→ **Goal of the exercise**
Working through the records below, count the lines that include "computer". The reply is that number alone.

→ **Records for the task**
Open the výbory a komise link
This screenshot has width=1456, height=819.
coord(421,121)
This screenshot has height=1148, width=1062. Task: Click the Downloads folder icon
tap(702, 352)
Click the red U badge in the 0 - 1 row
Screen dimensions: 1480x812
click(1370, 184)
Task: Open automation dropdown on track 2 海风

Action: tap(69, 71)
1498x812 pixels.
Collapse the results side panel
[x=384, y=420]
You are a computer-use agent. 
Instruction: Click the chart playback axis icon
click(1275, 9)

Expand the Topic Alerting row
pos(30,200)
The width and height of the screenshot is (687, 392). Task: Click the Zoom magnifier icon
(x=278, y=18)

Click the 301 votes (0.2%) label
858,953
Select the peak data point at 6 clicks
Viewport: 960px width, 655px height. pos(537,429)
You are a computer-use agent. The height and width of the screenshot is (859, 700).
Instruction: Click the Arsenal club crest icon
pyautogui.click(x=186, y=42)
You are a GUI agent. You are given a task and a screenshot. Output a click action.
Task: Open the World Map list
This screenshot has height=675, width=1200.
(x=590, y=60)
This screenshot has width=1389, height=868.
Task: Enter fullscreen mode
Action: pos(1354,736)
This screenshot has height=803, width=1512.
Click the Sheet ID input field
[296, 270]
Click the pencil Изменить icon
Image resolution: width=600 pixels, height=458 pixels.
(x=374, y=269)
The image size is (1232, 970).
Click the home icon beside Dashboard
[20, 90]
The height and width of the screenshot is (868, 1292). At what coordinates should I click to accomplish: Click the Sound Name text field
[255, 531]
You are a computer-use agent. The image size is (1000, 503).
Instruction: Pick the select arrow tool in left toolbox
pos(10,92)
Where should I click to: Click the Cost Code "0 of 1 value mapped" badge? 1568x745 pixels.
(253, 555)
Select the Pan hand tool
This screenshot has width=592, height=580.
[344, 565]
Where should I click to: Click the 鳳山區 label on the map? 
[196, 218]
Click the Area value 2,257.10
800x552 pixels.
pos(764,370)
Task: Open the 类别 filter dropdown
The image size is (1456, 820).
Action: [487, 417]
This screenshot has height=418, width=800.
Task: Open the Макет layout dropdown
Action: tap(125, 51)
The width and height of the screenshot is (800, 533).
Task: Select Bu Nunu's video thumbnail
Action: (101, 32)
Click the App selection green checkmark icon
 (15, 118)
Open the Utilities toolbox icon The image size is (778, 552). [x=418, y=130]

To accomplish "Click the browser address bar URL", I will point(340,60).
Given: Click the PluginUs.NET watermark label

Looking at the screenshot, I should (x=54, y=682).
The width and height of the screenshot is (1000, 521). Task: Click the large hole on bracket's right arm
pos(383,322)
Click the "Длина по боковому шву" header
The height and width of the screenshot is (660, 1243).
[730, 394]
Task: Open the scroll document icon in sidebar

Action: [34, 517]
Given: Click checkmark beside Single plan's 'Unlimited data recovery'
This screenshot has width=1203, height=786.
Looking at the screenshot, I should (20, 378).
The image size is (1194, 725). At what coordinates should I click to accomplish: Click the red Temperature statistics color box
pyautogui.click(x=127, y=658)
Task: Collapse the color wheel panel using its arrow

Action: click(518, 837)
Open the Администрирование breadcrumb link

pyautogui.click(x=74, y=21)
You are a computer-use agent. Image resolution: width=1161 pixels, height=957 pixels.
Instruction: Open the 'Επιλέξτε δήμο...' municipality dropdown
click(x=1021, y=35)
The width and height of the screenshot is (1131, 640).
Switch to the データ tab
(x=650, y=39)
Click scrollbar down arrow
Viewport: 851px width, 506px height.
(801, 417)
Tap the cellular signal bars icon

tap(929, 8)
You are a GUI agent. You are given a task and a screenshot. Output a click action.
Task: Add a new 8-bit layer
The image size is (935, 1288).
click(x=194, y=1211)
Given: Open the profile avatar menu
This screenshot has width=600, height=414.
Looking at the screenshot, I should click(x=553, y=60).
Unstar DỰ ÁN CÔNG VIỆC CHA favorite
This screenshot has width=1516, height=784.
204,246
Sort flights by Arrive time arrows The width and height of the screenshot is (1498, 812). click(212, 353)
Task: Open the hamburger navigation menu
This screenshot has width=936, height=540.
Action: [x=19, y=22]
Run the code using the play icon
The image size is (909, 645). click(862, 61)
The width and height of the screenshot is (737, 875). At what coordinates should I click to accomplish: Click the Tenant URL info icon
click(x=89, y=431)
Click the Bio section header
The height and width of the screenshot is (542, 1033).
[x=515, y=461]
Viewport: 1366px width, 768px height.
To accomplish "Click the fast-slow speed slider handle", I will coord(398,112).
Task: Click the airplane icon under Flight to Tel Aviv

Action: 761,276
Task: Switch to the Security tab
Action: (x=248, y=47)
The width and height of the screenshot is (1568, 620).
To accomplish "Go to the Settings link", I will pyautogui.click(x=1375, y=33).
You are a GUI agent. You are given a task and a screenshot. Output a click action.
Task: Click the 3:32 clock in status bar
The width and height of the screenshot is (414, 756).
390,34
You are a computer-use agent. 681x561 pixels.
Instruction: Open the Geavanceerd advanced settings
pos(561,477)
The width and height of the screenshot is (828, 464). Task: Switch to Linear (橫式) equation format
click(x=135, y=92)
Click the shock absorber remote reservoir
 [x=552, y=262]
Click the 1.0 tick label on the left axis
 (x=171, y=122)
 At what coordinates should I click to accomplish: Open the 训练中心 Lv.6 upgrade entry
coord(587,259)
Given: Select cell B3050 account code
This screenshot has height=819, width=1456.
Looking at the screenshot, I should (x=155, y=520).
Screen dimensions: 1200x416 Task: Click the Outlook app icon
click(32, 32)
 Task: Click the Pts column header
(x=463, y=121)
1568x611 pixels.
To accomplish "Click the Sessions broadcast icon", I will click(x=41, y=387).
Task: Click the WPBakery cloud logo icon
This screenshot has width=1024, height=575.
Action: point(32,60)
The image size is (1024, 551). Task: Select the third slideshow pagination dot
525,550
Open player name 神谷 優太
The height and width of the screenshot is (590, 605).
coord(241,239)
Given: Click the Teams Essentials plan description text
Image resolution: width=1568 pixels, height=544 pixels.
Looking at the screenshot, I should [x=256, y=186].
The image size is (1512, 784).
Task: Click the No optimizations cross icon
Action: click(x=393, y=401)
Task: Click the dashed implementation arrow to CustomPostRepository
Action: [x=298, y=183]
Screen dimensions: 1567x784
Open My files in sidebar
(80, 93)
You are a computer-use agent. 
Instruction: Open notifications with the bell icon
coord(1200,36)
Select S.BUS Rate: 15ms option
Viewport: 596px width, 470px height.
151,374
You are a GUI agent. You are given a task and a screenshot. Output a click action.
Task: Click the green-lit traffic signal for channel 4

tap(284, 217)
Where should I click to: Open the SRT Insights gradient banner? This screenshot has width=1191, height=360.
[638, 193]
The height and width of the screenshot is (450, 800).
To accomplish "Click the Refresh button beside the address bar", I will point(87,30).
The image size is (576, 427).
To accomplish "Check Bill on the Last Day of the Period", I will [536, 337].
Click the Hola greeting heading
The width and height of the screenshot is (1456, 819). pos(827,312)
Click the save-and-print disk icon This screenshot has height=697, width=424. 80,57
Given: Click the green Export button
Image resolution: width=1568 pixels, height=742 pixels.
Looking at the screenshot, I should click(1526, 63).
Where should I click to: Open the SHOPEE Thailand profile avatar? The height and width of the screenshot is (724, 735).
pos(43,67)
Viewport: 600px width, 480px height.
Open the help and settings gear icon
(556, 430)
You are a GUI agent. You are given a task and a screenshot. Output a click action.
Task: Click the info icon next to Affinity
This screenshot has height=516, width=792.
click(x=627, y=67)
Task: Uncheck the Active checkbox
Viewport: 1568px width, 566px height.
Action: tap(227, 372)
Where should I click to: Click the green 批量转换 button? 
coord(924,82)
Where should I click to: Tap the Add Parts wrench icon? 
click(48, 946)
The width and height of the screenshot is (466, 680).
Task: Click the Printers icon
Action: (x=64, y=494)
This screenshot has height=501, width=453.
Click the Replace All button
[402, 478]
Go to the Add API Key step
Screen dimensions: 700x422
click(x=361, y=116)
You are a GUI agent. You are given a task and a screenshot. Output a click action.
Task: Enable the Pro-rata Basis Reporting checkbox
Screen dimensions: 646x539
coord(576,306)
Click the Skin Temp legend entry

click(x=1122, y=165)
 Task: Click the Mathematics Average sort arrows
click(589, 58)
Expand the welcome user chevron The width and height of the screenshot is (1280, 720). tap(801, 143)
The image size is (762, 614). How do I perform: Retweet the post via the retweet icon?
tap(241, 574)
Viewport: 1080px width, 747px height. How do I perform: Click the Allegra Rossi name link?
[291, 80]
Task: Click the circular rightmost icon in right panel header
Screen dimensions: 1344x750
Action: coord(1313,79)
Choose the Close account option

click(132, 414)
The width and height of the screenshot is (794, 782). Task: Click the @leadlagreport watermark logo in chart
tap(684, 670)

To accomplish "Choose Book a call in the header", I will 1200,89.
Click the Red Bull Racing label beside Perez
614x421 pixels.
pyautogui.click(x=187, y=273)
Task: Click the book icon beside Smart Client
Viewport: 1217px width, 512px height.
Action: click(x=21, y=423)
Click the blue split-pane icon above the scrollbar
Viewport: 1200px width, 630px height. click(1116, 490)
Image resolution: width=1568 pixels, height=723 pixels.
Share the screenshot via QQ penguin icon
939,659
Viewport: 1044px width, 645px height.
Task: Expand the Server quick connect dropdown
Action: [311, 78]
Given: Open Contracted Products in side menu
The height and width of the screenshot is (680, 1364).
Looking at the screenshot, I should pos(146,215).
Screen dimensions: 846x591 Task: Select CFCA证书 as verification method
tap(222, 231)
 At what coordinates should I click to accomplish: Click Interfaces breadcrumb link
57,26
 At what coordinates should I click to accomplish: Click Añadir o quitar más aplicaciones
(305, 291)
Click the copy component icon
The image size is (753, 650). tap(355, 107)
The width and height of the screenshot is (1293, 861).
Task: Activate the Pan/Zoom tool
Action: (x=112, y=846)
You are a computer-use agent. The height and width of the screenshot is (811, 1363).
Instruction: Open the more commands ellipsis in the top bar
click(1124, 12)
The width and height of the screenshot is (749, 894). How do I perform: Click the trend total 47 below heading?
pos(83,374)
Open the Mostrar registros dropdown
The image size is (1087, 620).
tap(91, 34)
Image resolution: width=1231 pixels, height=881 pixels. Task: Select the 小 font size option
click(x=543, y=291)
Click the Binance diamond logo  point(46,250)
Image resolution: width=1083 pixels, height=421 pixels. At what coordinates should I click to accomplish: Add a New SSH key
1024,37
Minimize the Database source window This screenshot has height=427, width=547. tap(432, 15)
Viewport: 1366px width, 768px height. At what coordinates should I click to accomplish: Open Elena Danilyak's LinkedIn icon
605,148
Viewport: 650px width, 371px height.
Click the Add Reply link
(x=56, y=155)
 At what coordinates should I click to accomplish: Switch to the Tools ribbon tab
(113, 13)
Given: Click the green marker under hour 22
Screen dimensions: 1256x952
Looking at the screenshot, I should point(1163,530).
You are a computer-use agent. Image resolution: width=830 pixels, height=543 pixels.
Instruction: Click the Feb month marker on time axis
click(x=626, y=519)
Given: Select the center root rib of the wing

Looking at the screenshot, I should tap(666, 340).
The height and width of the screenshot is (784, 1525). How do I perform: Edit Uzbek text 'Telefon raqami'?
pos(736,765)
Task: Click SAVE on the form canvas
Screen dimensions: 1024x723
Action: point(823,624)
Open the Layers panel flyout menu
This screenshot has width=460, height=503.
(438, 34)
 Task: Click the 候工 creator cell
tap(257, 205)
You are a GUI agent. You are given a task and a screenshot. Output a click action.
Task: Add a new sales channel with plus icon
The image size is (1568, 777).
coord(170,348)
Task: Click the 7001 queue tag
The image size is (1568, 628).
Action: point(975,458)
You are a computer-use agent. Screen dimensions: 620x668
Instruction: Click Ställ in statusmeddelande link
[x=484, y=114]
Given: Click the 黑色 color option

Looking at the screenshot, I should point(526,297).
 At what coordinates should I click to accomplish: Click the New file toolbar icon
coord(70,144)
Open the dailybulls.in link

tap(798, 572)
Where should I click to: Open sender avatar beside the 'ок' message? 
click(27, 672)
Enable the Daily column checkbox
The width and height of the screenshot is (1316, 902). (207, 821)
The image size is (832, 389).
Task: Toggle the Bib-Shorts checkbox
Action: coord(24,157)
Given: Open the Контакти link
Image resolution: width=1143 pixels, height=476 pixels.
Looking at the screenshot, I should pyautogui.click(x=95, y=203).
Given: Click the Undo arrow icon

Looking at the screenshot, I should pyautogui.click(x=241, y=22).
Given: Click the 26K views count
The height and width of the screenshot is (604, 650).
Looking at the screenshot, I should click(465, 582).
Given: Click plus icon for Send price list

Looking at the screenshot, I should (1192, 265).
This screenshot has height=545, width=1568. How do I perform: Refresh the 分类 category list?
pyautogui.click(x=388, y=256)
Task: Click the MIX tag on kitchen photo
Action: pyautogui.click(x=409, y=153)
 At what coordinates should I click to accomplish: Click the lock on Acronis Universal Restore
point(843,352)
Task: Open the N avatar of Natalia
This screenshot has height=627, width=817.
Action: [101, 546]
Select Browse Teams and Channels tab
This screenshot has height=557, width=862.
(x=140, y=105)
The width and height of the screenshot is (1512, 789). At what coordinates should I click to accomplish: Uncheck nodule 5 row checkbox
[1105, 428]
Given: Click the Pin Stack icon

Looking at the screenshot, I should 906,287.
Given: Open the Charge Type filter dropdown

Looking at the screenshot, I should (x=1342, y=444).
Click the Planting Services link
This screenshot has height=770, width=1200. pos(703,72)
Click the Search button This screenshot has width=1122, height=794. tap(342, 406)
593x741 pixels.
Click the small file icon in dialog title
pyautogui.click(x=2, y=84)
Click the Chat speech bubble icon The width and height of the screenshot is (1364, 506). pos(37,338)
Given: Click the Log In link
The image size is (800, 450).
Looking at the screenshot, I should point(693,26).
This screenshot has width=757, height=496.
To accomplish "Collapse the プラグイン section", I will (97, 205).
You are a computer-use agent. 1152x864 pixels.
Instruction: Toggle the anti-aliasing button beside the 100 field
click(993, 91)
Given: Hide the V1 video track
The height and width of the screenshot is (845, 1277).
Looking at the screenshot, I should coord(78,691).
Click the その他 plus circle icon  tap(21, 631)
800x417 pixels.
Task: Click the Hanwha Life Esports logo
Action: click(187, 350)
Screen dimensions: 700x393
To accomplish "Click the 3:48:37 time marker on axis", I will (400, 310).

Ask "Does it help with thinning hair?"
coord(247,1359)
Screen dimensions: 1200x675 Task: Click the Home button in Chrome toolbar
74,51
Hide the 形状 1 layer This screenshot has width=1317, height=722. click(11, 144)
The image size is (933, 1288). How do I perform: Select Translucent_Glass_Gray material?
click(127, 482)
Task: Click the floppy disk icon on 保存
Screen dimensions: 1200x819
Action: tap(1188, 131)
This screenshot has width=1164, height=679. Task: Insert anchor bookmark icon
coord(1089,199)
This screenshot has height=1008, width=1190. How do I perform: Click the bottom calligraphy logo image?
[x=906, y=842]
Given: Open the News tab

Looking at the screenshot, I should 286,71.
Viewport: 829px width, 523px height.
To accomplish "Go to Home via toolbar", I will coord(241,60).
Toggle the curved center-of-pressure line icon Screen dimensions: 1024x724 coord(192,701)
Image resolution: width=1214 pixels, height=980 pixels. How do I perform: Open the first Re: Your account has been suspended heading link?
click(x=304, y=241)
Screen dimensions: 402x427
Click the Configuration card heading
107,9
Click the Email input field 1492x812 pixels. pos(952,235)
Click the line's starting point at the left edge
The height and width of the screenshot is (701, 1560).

→ **Written answer**
10